ASSIGNMENT:
Answer these questions using the Peel Plan news release below:
1. On what date is the release dated?
2. How many core principles has the Government of Yukon developed?
3. Which Environment Minister is quoted?

Government of Yukon


Share on Facebook Share on Twitter Share on LinkedIn Print Share on other service

FOR RELEASE
February 14, 2012

Principles developed to complete Peel Plan

WHITEHORSE—The Government of Yukon has developed eight core principles that will be used to guide modifications and completion of the Peel Watershed Regional Land Use Plan, Premier Darrell Pasloski announced today.

“The Yukon government continues to support an approach that balances access for industry and other users while establishing protection in key habitat areas in the Peel region,” Pasloski said. “The principles will provide guidance for the timely completion of the remaining steps in this important land use planning process.”

Working in collaboration with the Peel Plan parties, Yukon government will use the principles to guide strategic modifications to the draft Peel Plan. Details on the proposed modifications will be included in the next round of public consultation on the plan, scheduled for this spring.

“Yukon government’s guiding principles support special protection for key areas and active management of the landscape rather than prohibitions to use and access,” Environment Minister Currie Dixon said.

The Government of Yukon principles are:

  • Special Protection for Key Areas
  • Manage Intensity of Use
  • Respect the First Nation Final Agreements
  • Respect the Importance of all Sectors of the Economy
  • Respect Private Interests
  • Active Management
  • Future Looking
  • Practical and Affordable

Details of the principles were recently shared with representatives of the First Nation of Na-Cho Nyäk Dun, Tr’ondëk Hwëch’in, Vuntut Gwitchin First Nation Government, and the Gwich’in Tribal Council, the other parties responsible for regional land use planning in the Peel region.

(Pixel coordinate grounding data)

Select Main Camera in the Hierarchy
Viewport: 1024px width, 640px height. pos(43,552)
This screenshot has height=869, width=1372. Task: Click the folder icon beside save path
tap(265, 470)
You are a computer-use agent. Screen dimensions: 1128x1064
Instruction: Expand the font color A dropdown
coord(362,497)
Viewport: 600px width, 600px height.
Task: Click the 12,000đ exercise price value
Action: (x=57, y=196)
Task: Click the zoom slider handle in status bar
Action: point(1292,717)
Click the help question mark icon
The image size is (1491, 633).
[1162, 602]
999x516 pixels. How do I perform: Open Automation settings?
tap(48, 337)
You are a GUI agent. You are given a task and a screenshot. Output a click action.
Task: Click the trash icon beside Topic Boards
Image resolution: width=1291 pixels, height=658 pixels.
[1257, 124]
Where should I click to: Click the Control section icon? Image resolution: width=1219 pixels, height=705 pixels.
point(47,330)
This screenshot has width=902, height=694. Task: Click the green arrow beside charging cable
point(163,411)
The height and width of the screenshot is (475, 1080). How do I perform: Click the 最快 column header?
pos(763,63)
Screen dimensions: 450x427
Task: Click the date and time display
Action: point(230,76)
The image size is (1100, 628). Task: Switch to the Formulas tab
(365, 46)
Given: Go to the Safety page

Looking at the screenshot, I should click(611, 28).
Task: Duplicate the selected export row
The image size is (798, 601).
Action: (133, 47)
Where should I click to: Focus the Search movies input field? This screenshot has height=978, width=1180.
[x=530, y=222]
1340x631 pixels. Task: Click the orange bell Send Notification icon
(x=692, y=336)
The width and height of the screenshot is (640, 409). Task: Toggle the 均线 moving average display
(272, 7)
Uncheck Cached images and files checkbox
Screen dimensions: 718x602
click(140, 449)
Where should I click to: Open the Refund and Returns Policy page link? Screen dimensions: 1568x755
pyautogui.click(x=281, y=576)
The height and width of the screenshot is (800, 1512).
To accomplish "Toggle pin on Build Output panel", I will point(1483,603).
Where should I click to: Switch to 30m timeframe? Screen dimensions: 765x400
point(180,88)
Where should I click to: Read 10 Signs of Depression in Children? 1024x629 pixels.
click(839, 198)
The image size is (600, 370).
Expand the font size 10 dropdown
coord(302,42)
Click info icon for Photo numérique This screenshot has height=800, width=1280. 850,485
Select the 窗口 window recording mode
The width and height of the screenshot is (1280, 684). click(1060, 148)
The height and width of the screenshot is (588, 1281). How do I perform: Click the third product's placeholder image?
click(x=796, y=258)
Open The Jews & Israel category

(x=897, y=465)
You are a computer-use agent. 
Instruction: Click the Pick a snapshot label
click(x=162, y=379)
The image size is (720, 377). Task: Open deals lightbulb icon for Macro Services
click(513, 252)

EXERCISE RESPONSE:
1. February 14, 2012
2. Eight
3. Currie Dixon